When the line containing "The image size is (1415, 826)." is found in the data below, copy it and each line after it through the line containing "You are a GUI", exactly and with no others.

:: Collected data ::
BEGIN

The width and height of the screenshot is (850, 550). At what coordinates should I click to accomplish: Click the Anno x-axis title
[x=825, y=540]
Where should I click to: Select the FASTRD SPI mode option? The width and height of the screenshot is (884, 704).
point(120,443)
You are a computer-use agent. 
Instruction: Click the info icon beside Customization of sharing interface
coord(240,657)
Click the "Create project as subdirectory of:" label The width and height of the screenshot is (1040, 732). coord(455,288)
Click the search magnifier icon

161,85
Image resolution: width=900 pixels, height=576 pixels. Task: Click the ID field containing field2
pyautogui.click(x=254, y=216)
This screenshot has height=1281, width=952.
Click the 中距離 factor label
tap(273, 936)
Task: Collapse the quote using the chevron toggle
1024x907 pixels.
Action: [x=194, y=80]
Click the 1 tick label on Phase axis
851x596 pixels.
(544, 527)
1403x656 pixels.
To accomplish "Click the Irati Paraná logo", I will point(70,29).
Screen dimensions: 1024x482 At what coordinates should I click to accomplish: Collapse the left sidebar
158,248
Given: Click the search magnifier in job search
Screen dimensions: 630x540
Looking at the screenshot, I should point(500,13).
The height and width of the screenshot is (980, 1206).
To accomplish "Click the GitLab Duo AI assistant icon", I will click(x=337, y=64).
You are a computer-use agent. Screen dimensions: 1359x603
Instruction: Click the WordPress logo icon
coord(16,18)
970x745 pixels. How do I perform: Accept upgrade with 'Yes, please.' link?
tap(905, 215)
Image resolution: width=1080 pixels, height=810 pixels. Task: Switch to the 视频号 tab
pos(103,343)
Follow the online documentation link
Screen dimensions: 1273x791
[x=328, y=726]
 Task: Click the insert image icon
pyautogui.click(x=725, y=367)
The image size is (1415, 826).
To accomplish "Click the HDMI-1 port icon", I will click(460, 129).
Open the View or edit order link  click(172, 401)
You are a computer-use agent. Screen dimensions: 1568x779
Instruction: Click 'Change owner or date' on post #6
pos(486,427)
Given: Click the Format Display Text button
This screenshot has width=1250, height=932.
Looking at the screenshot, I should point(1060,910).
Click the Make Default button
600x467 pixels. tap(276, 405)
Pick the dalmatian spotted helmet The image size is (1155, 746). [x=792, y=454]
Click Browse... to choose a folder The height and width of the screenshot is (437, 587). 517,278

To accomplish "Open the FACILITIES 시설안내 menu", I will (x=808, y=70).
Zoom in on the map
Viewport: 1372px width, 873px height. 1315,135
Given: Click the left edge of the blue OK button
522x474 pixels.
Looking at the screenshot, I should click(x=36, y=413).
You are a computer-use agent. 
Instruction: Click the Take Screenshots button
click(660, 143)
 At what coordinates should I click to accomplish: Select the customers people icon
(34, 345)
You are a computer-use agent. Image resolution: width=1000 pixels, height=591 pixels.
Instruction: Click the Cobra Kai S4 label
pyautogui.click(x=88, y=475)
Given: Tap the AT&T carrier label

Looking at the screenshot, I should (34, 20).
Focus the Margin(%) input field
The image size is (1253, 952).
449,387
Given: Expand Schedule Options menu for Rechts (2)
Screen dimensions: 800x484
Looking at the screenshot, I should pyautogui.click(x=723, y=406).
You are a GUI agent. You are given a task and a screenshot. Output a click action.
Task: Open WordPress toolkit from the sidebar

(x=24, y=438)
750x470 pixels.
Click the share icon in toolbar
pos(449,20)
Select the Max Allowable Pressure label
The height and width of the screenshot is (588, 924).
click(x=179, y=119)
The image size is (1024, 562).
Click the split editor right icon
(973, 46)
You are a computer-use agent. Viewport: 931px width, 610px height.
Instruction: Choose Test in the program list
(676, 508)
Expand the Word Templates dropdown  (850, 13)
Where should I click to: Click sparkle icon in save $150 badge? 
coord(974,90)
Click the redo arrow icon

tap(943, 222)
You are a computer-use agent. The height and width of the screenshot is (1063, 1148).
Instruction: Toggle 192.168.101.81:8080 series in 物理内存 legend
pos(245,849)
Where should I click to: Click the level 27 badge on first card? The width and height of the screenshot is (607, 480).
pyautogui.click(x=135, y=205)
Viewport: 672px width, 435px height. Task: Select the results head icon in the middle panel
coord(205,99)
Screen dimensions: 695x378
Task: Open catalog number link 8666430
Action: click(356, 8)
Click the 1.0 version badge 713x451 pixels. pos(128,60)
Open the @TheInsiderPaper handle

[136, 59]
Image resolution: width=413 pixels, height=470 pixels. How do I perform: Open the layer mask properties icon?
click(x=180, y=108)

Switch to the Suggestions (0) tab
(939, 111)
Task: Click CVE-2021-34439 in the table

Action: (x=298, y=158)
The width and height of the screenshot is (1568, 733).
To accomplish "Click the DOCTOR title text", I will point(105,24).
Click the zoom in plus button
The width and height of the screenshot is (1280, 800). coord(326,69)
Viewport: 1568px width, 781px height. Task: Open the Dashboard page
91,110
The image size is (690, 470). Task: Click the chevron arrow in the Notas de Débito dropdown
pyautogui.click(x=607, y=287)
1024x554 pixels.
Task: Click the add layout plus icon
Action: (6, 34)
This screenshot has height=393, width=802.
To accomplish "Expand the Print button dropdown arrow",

END

:: Response to this exercise ::
The image size is (1415, 826).
To accomplish "Click the HDMI-1 port icon", I will click(460, 129).
Open the View or edit order link  click(172, 401)
You are a computer-use agent. Screen dimensions: 1568x779
Instruction: Click 'Change owner or date' on post #6
pos(486,427)
Given: Click the Format Display Text button
This screenshot has width=1250, height=932.
Looking at the screenshot, I should point(1060,910).
Click the Make Default button
600x467 pixels. tap(276, 405)
Pick the dalmatian spotted helmet The image size is (1155, 746). [x=792, y=454]
Click Browse... to choose a folder The height and width of the screenshot is (437, 587). 517,278

To accomplish "Open the FACILITIES 시설안내 menu", I will (x=808, y=70).
Zoom in on the map
Viewport: 1372px width, 873px height. 1315,135
Given: Click the left edge of the blue OK button
522x474 pixels.
Looking at the screenshot, I should click(x=36, y=413).
You are a computer-use agent. 
Instruction: Click the Take Screenshots button
click(660, 143)
 At what coordinates should I click to accomplish: Select the customers people icon
(34, 345)
You are a computer-use agent. Image resolution: width=1000 pixels, height=591 pixels.
Instruction: Click the Cobra Kai S4 label
pyautogui.click(x=88, y=475)
Given: Tap the AT&T carrier label

Looking at the screenshot, I should (34, 20).
Focus the Margin(%) input field
The image size is (1253, 952).
449,387
Given: Expand Schedule Options menu for Rechts (2)
Screen dimensions: 800x484
Looking at the screenshot, I should pyautogui.click(x=723, y=406).
You are a GUI agent. You are given a task and a screenshot. Output a click action.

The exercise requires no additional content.